The Discourse Context Dependence of Definites
The interpretations of English indexicals (including ‘I’, ‘you’, ‘here’, ‘now’, ‘today’, and so on) are, in their paradigmatic uses, sensitive only to the features of an actual utterance or thought event. Indexicals are notoriously resistant to influence from the discourse environment. However, as many have noted, there are uses of indexicals that do not fit comfortably within the standard mold. In the free indirect style used in some narratives, ‘here’ and temporal indexicals are sensitive to the point of view of the protagonist, even though the protagonist is picked out with a third person pronoun (‘He would call today/this morning. She was sure of it’.). We see similar uses even outside of fictional contexts (‘Normally the liquid would not burn, but now it exploded, it was consumed so rapidly’).
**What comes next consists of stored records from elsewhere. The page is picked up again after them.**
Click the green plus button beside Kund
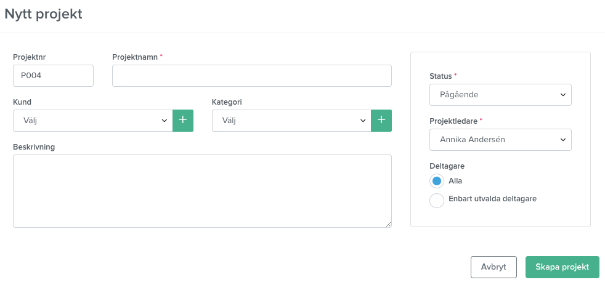Screen dimensions: 605x285 point(183,120)
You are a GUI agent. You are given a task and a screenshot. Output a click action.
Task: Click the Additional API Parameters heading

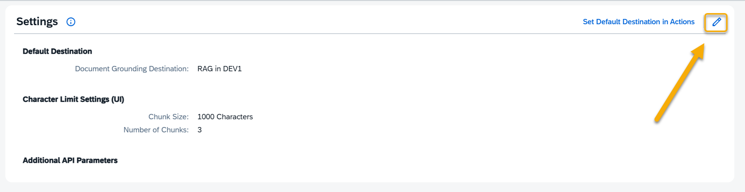70,160
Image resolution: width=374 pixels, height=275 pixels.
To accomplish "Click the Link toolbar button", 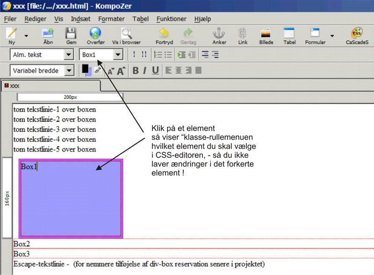I will pos(243,34).
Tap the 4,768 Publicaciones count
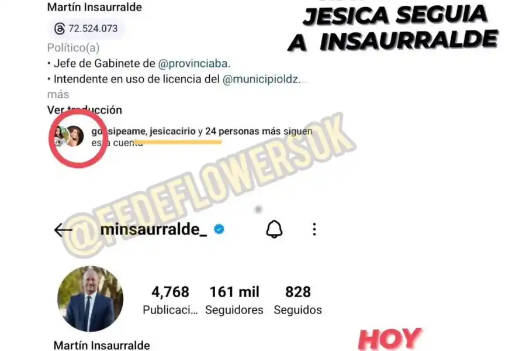The width and height of the screenshot is (526, 351). coord(170,300)
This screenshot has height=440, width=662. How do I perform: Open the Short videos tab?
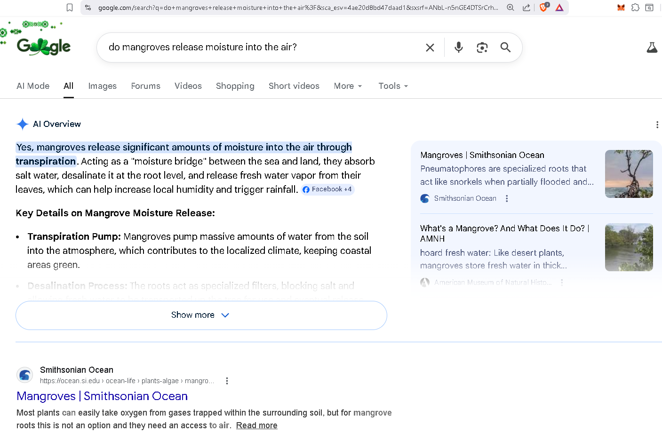(294, 86)
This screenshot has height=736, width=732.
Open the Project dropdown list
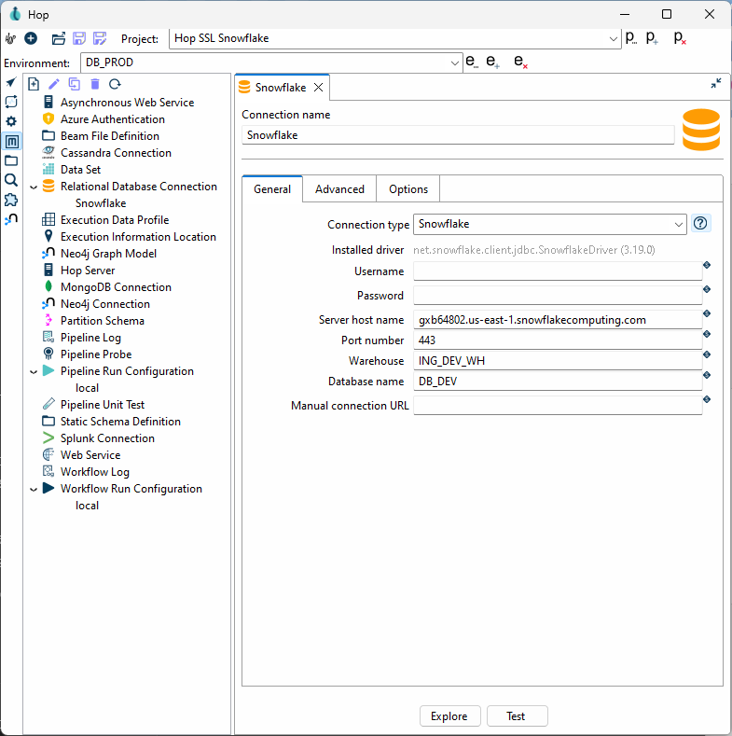click(613, 39)
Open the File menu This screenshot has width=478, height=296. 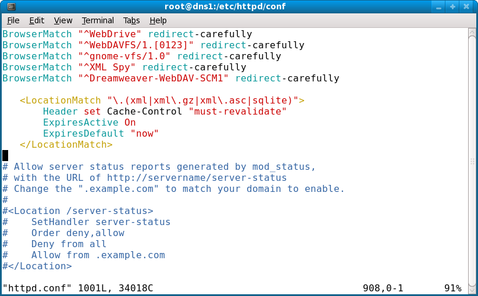[13, 20]
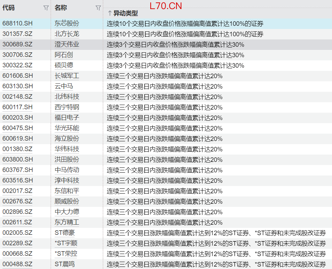This screenshot has width=332, height=269.
Task: Open stock code 002017.SZ
Action: 17,191
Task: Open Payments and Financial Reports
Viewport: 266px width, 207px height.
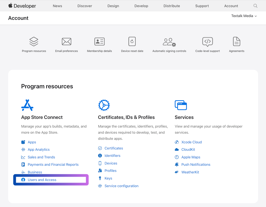Action: (53, 164)
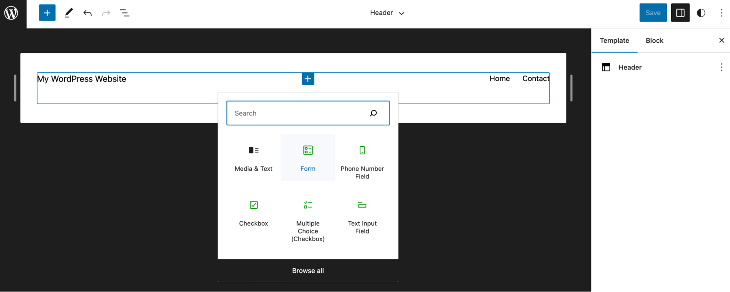This screenshot has width=730, height=292.
Task: Click the Undo arrow
Action: click(87, 13)
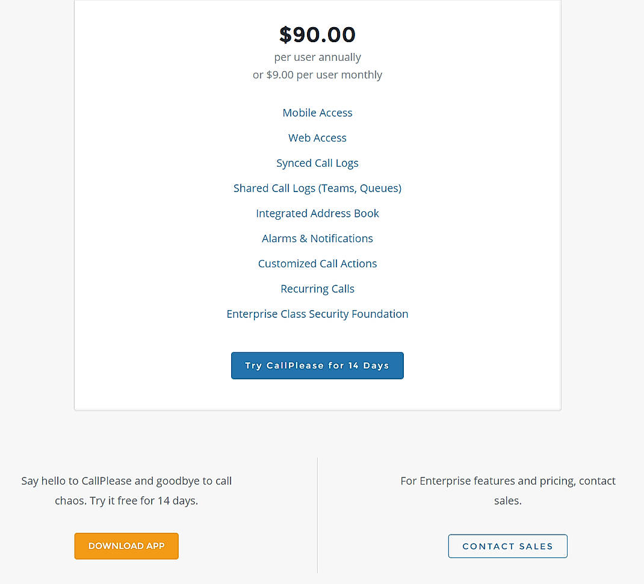The image size is (644, 584).
Task: Select the CallPlease greeting message
Action: point(126,480)
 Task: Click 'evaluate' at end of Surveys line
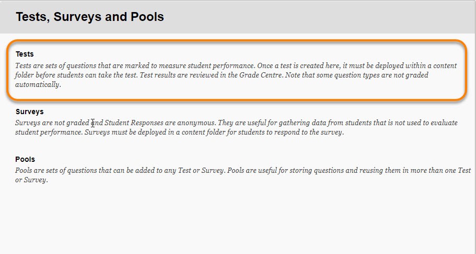point(444,123)
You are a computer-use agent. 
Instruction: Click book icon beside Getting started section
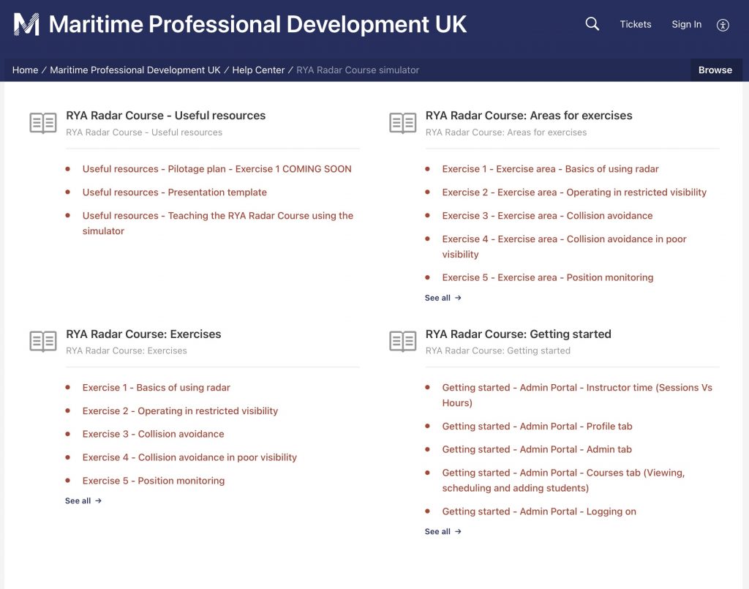[403, 341]
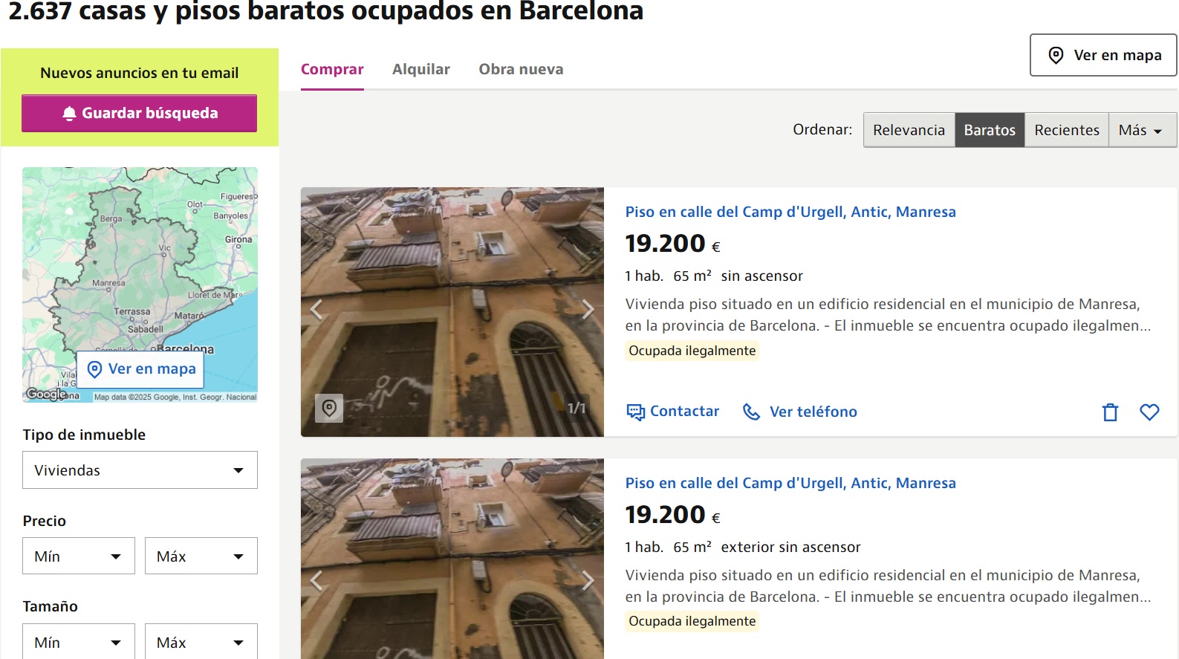1179x659 pixels.
Task: Sort results by Baratos
Action: point(990,130)
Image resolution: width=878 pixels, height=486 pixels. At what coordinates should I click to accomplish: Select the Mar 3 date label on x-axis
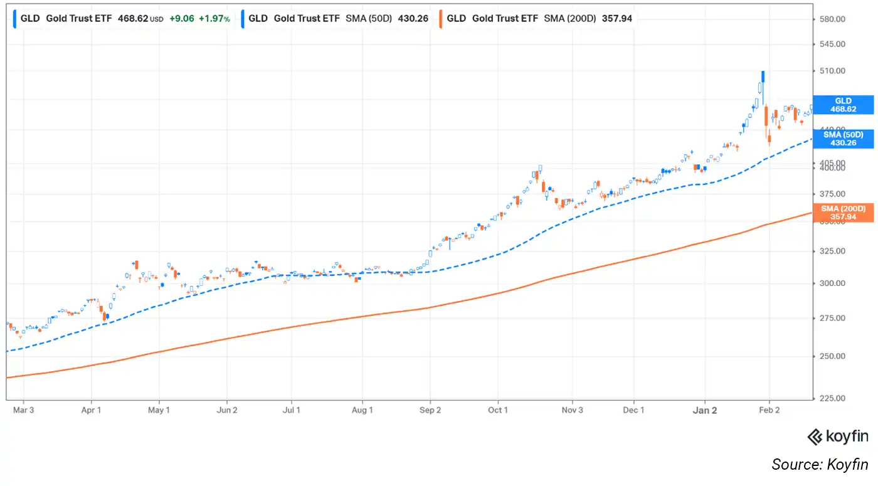tap(23, 411)
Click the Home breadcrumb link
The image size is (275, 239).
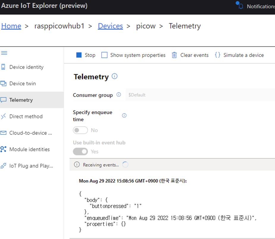point(11,26)

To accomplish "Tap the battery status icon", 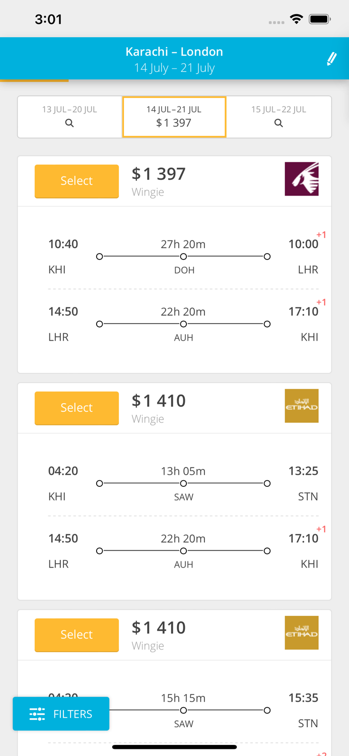I will pyautogui.click(x=319, y=19).
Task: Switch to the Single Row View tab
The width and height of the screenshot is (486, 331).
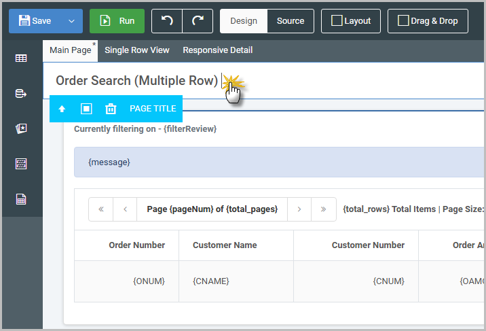Action: (x=137, y=50)
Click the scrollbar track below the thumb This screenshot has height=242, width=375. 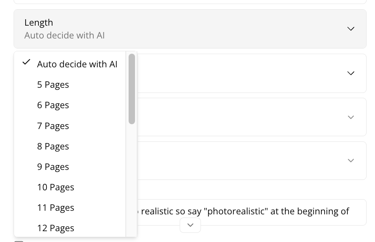[132, 180]
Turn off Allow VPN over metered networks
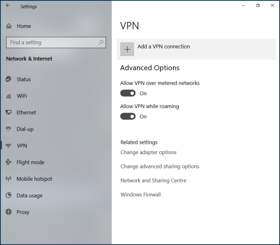The width and height of the screenshot is (280, 245). [x=128, y=93]
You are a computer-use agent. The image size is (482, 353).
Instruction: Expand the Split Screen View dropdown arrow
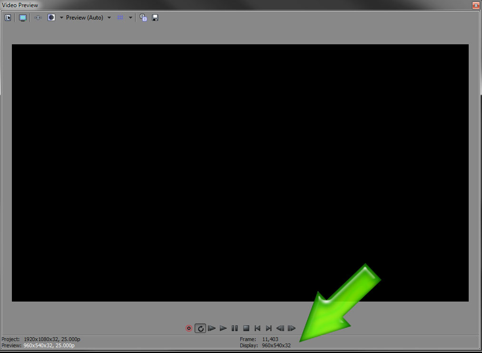(x=61, y=18)
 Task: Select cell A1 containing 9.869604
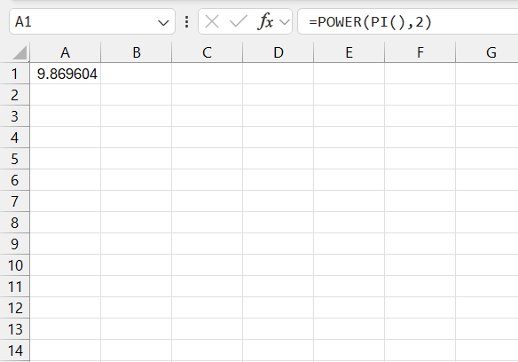[x=65, y=74]
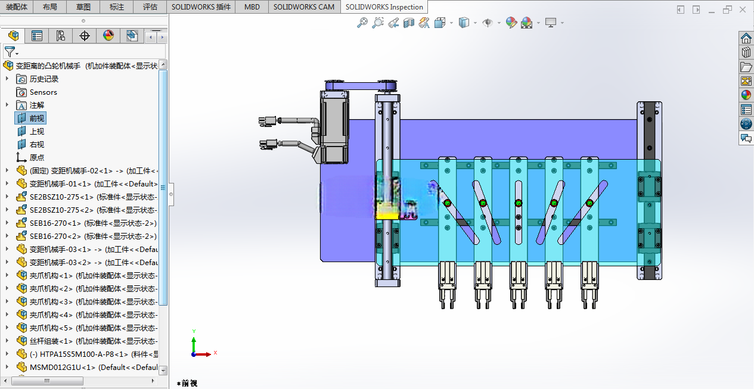Expand the 历史记录 tree node

click(7, 79)
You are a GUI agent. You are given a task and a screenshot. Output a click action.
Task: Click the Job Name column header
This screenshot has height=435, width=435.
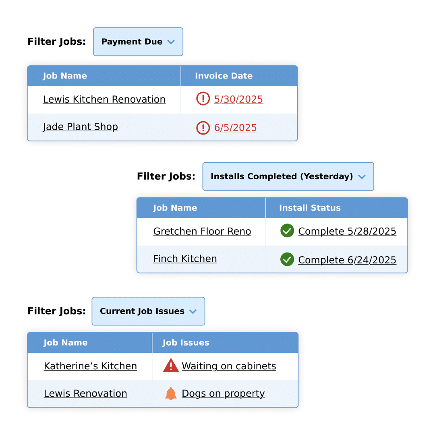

Still other uses of indexicals, notably ‘now’, ‘here’, and ‘actual’/‘actually’, seem so loose as to not really concern times or places or worlds at all. Instead they serve to structure a discourse (‘Let’s imagine how it will go: John gets out of his car. He’s now walking to the office…).
In my research, I will be studying the behavior of these discourse sensitive uses of indexicals, with a view to determining their relation to paradigmatic uses of indexicals and to explaining why they are sensitive to their discourse environment when the paradigmatic uses are so remarkably resistant to it.